Facebook's algorithm and its role in the battle to rebuild trust

Facebook HQ at Menlo park, California

Source: SBS

Facebook has been promising a new era of transparency, as it tries to rebuild trust shattered by privacy scandals and revelations Russia used it to manipulate American elections. But is it working? Even as the company opens its doors, new independent research shows the American public remains skeptical.


On a whiteboard inside Facebook’s sprawling Menlo Park campus, Sara Su is drawing a diagram to explain exactly how its News-feed algorithm decides what you see.

"The goal of this algorithm is to figure out from all of the stories that we might be able to show you when you open up Facebook, what is the most personally meaningful, personally relevant?"

This ranking algorithm provides the instructions for one Facebook’s most important and controversial problems - what to show you.

Sara Su says explaining the algorithm’s inner workings are Facebook asking users to trust it again.

"We’re in it for the long haul. Trust can be lost in an instant, but it takes time to rebuild."

The algorithm looks for what users engage with - signals, Ms Su calls them, such as which posts you and people in your friend circle like, share or comment on.

"For each of these stories we look at hundreds of thousands of signals.
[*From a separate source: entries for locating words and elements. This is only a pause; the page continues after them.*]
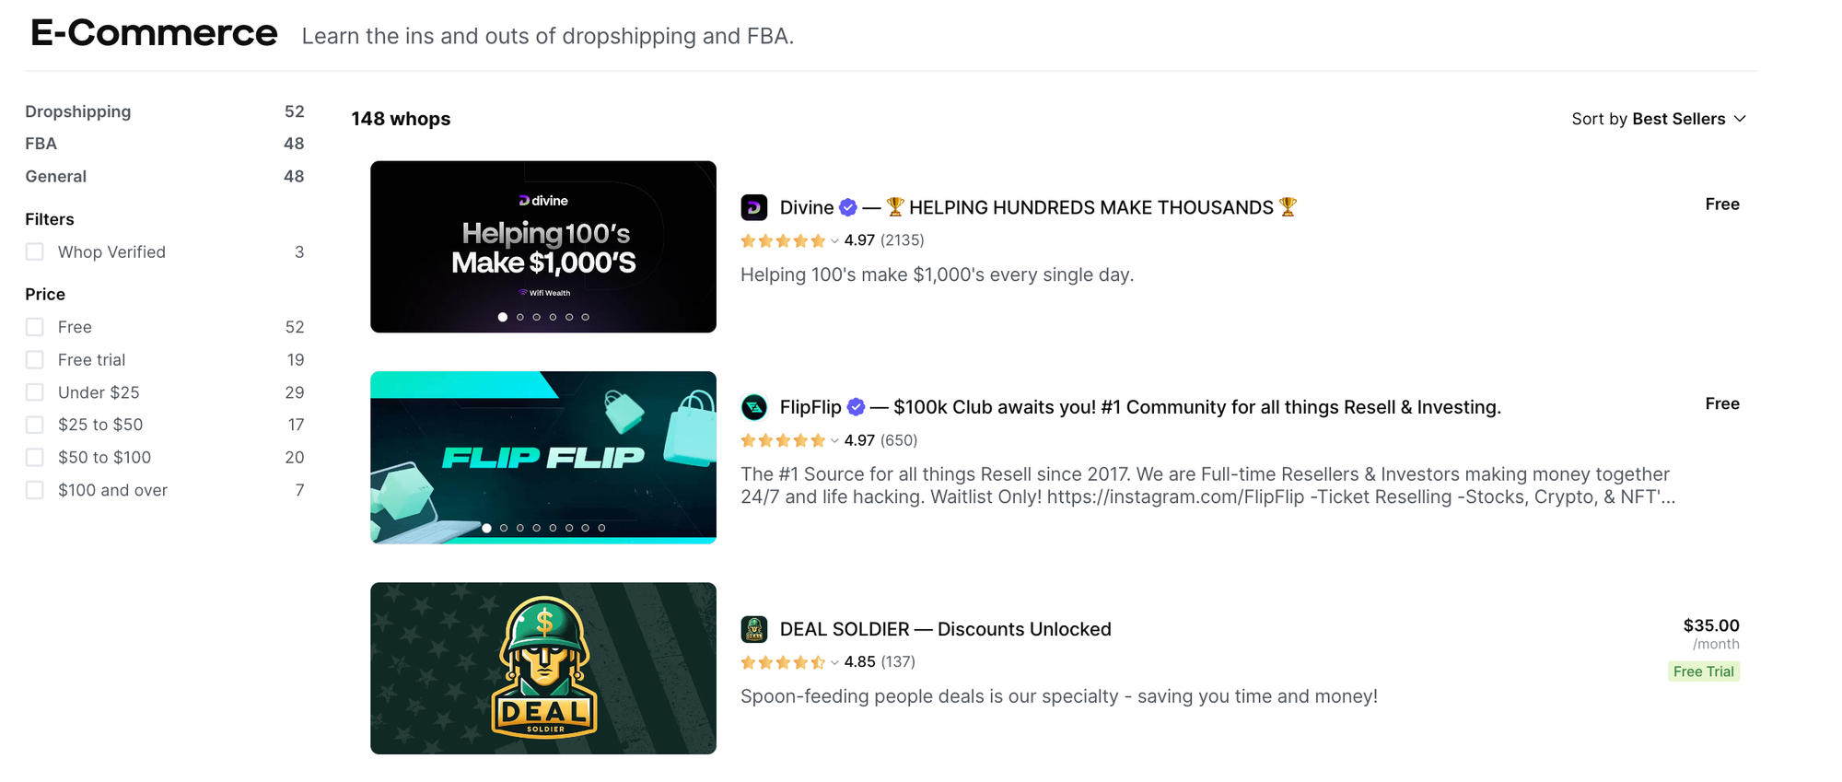The width and height of the screenshot is (1842, 782).
Task: Click the FlipFlip logo icon
Action: 754,406
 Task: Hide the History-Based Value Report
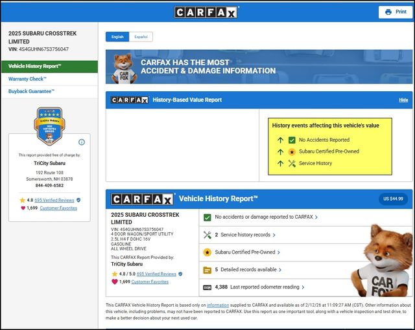[x=403, y=100]
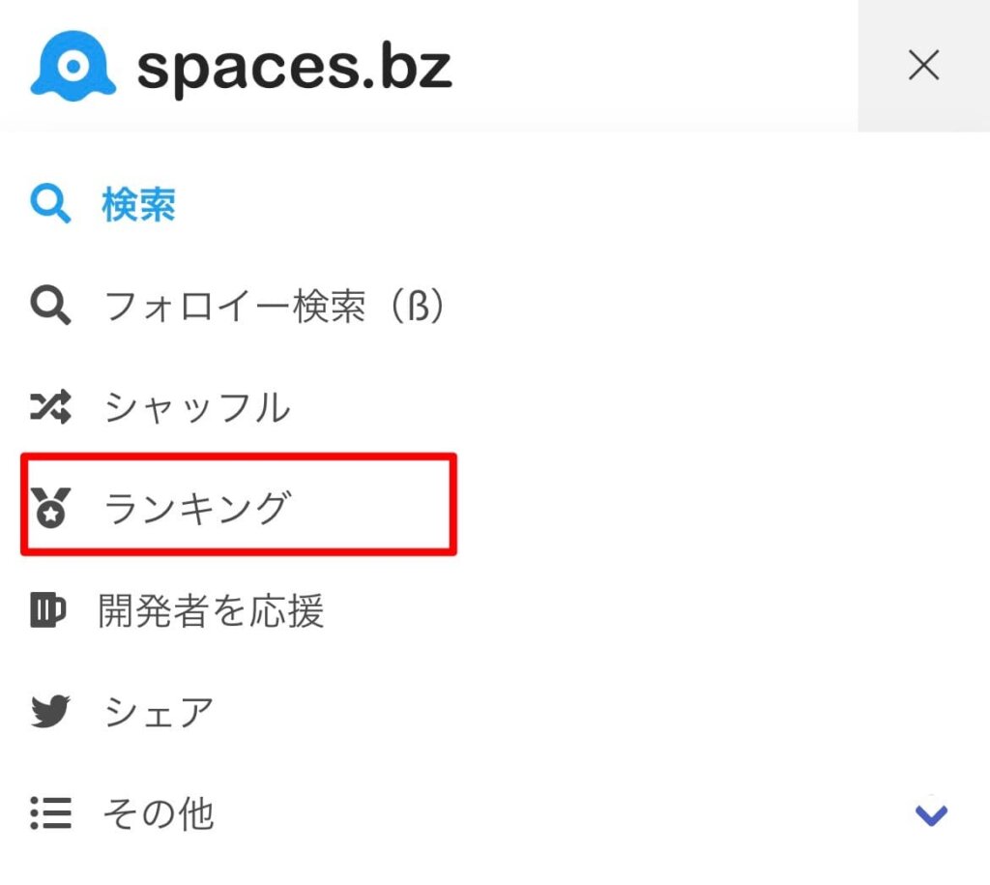Click the spaces.bz site title text
Screen dimensions: 990x885
(x=295, y=69)
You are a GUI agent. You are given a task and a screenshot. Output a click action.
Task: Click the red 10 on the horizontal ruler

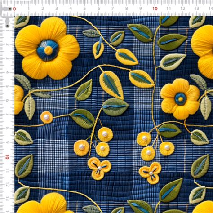tap(155, 9)
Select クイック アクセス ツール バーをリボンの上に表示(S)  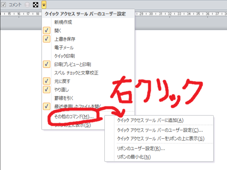click(160, 138)
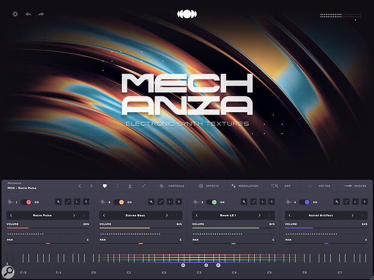Select previous sound before Stereo Bass
This screenshot has height=280, width=374.
point(104,215)
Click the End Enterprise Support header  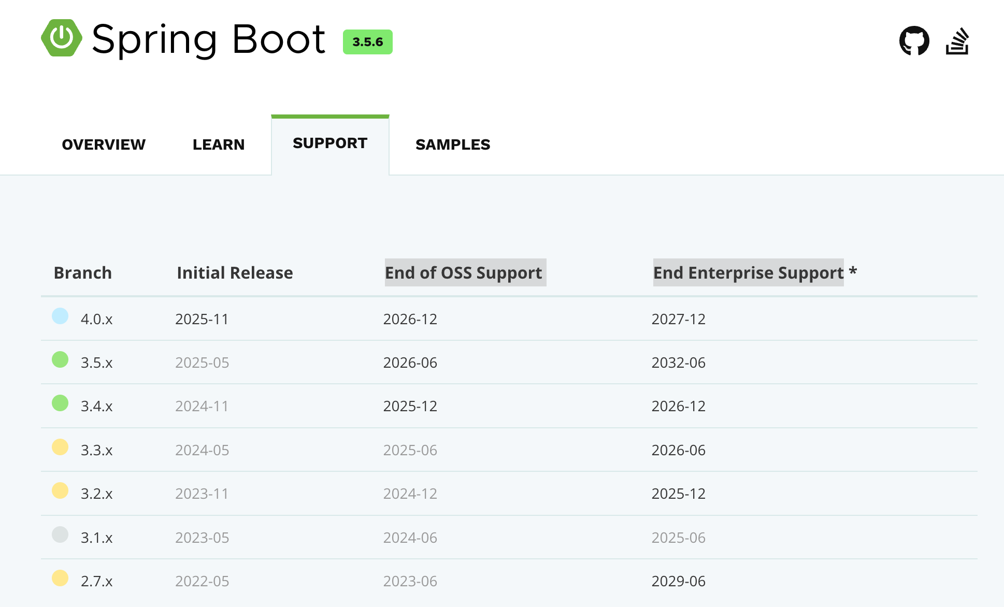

It could be who posted it - was it your friend, was it a page that you follow, when was it posted? - we know people care a lot about stories that are fresh, and there might be other things like, how many people have liked or reacted to that story, how much engagement it's got so far. We can use these signals to make a series of predictions, best-guesses about different ways this story might be meaningful to you."

She says they simply score each story’s relevance.

"From all of these signals and predictions, we come up with a number and we show you the highest-scoring stories first."

In January, the company announced a re-design, promising to show less news or click bait and more posts from friends and family.

There were howls of protest from business pages and viral hoaxes suggesting the news feed would now only show you posts from 25 friends.

Sara Su says its actually designed around what Facebook founder Mark Zuckerberg calls "meaningful social interaction".

"We’re weighting stories that are more likely to spark conversations. That will result in them numerically getting a higher relevance score and they’ll start to show up earlier in people’s news-feeds."

But what does this have to with Facebook’s trust problem?

The revelations in March - that Facebook knew but hadn’t acted on Cambridge Analytica’s misuse of Facebook users' data - reignited the still- smouldering scandal of Russian interference in 2016’s presidential election.

And it again called into question the ethics of social media companies whose business models were based on gathering ever-increasing slabs of their customers' attention.

Younger users in particular turned off, and Facebook’s share price plummeted.

Paul Verna, an analyst with the firm E-Marketer, explains why trust and Facebook's fortunes are so closely linked.

"There is a fundamental truth that trust is the real currency that all these platforms depend on ... because without that you can’t build the social network and you can’t attract advertisers."

The United States' first midterm elections under President Donald Trump are due in November.

SBS was granted access to observe the social media giant’s efforts to prevent itself from being a platform for election manipulation, misinformation or hate speech.

Monika Bickert is in charge of Facebook’s content policies - its rules for what people can say.

"The more we can tell people about what’re doing to draw the lines on speech and to enforce those lines, the better. You can go to our site and you can see the same guidance that we are giving our reviewers."

Observers, like Stanford University social media lab professor Jeff Hancock, say Facebook’s and other tech giants' policy of transparency is also motivated by a fear of legislators in Washington.

"Here in Silicon Valley, regulation is kinda like a dirty word.  The clock’s ticking (time is running out) I think, and unless they start demonstrably doing better at dealing with misinformation, manipulation, all the way to things like bullying, the more likely it is the government will step in and regulate."

Facebook’s response has been huge investments in teams of content moderators and machine-learning technology.They’ve helped it remove over 580 million fake accounts in the first quarter of 2018, and take down over 650 Iranian and Russian-backed pages for what it calls "coordinated inauthentic behavior".

But Facebook’s Monika Bickert acknowledges those stats alone won’t convince people

"We’re definitely getting better at finding this sort of activity and stopping it… "

(reporter) "But are people recognising that?"

"In terms of communicating with people I think there’s more we need to do."

Facebook won't say how users are responding but a new survey released this month by the Pew research centre backs that sentiment.

Over half the adult Facebook users in the US still don’t understand how the news feed works, and in the last 12 months nearly three quarters have either scaled back or stopped using Facebook.

The company's harshest critics believe Facebook is reaping what it has sown (feeling the consequences of its own actions), seeing its present problems as the consequence of pursuing growth at all costs.

But staff like Sara Su believes that by acknowledging wrongdoing and working to atone for its mistakes, Facebook can recover.

"It's always hard to read negative press about the work that you’re doing. But I think that really underlines for all of us on this team how important this work is, and that keeps us going every day."